# normal vs good quality 3.5mm to RCA CABLE?



## Bangla

Bec i got an amp recently thinking to connect my dap to the amp,
I got a few question before i find 1
if i use 3.5mm to rca means it will bypass the dac on the amp and using the dap 1 correct?

because i iem using silver cable but my headphone using a Cooper cable, should i get cooper or silver 1 ?
or which type of cable above normally ppls getting?
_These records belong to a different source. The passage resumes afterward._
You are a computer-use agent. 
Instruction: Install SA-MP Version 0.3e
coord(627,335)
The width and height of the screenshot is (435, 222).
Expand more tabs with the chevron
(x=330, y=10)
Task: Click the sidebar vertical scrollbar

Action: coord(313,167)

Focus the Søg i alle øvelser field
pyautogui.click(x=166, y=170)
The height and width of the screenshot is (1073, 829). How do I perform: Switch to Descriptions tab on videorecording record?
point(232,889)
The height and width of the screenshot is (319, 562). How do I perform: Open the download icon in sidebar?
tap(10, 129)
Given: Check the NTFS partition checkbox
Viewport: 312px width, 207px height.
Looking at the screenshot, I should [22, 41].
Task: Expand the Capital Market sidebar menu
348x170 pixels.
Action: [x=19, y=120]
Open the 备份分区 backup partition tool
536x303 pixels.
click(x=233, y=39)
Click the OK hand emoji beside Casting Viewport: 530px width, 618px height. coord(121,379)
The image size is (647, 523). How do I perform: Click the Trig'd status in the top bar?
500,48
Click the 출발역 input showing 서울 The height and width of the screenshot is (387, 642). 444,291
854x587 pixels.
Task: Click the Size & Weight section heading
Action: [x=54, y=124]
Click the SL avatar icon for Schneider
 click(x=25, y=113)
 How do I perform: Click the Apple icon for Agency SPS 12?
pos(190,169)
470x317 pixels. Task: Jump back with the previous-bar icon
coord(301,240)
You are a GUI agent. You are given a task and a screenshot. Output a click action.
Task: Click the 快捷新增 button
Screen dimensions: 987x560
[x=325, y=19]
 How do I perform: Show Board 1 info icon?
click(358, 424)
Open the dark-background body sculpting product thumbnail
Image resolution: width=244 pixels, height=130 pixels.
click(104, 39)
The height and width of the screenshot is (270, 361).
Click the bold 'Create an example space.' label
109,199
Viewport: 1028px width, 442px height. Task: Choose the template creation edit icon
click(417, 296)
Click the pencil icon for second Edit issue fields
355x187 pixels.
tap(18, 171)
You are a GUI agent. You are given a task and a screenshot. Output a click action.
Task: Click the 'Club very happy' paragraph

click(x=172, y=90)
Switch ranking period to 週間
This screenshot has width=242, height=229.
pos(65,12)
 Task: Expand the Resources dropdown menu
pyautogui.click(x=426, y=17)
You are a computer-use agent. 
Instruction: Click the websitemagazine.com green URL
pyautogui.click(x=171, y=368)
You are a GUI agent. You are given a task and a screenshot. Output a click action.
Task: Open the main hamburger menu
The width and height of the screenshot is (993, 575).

Do the better affect the sound like the custom cable for our iem or headphone? Or just using the $5 is enough lol


----------



## herbigava

I would also like to know this. Just bought the meridian explorer I have read but not experienced that the USB cable does not make a difference. I am curious about the rca. Thanks


----------



## SECT

Connecting to your Amp via 3.5mm to RCA connection will bypass your Amps DAC. The DAC is engaged over a digital connection, usually USB.
For cables, i'm in the camp that believes you wont hear much, if any, difference unless you're using high dynamic headphones or speakers. 

all the recordings you like will have been recorded using copper conductor cables, a fantastic medium for signals to travel through.


----------



## veuxtres

I just bought a furutech usb a-b for my system, going to try tonight compare it with a 3 dollars lousy usb a-b, will update you guys is there a difference between a 60 dollars vs a 5 dollars lol. 
( ofcause the cable itself look alot nicer and built quality is better atleast)


----------



## veuxtres

Btw, just sharing my experience. 
For 3.5 to 3.5 ic cable between my dap to my portable amp does make a difference in sound. 
 5 dollars vs silver vs copper.

But no experience on usb a - b


----------



## veuxtres

After tried a few songs, it does affect the sound slightly between the 2 cables, not sure is there a bigger diff if spend on the even more expensive 1, lol.


----------



## Lorspeaker

i had the furutech GT2...more beefy than the regular stock cable.
  
 ===========
 http://www.amazon.com/Nuforce-Transient-Cable-Performance-3-5mm/dp/B003WR8ISE/ref=sr_1_1?s=electronics&ie=UTF8&qid=1389112708&sr=1-1&keywords=nuforce+cable
  
 this is a sleek looking cable...


----------



## herbigava

Thanks all for your responses. I will purchase a higher end rca and keep the stock rca. Thanks again


----------